Population (31 July 2023)
- • Total: 11,756
- • Density: 511.8/km^{2} (1,326/sq mi)
- Demonym: Tortoretani
- Time zone: UTC+1 (CET)
- • Summer (DST): UTC+2 (CEST)
- Postal code: 64018
- Dialing code: 0861
- Patron saint: San Nicola di Bari
- Saint day: 6 December
- Website: Official website

= Tortoreto =

Tortoreto /it/ (Teramano: Tërtërètë) is a coastal town and comune of the province of Teramo in the Abruzzo region of Italy.

It has two distinct parts. The old town is on a hill not far from the Adriatic Sea.
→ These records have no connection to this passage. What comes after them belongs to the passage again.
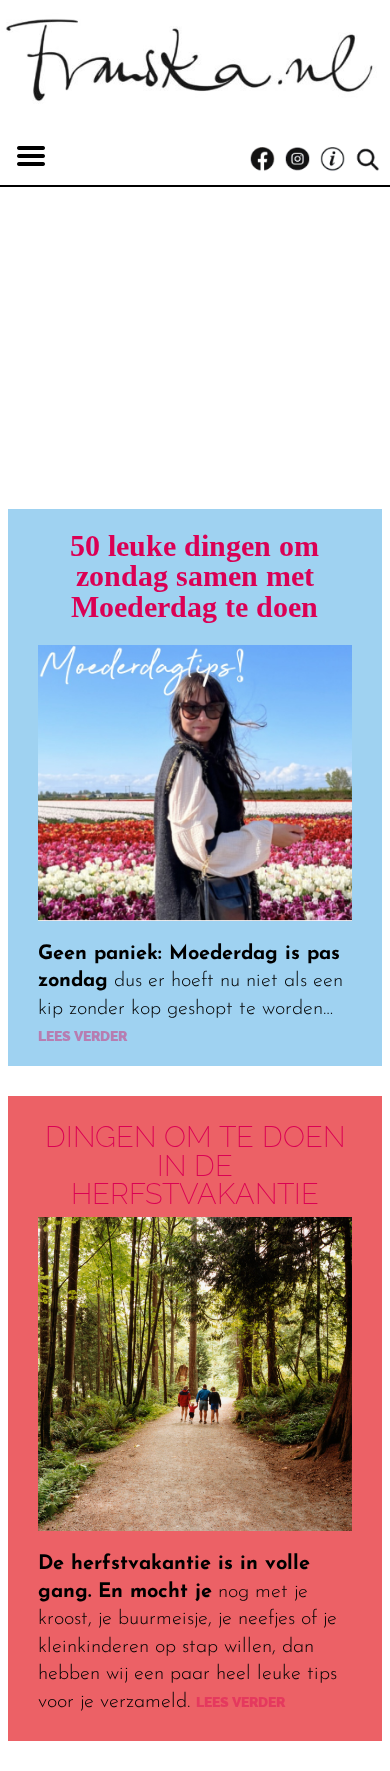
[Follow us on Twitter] (337, 159)
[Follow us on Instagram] (302, 159)
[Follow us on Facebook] (267, 159)
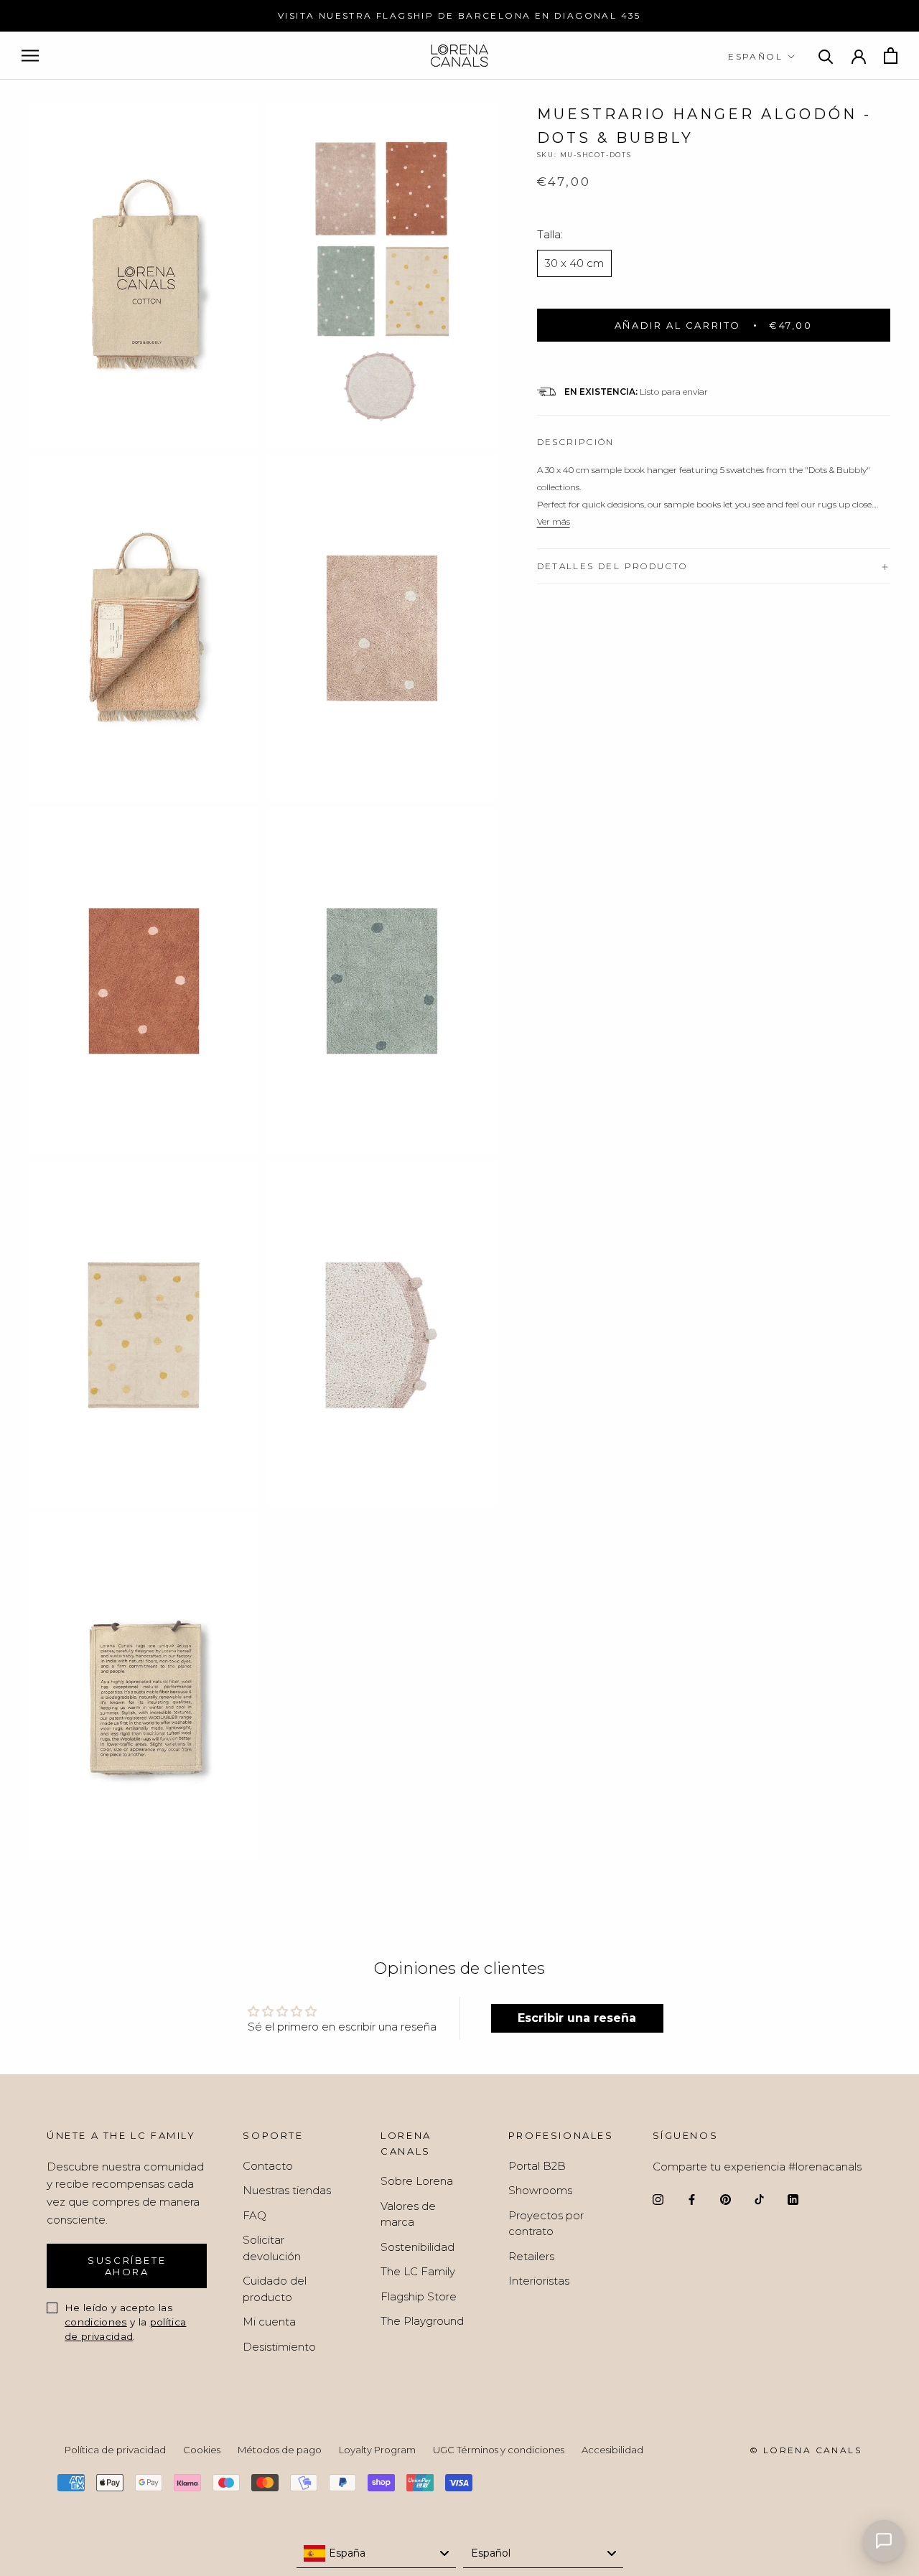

The new part, usually referred to as Tortoreto Lido, is seaside and located next to SS 16.

Tortoreto can be reached by direct rail service or by flying to the Pescara airport and then travelling 45 km north.

The comune of Alba Adriatica was created in 1956 by splitting it off from Tortoreto.

==Toponymy==
The name of the town is due to the large presence of turtle doves (tortore) during the Middle Ages.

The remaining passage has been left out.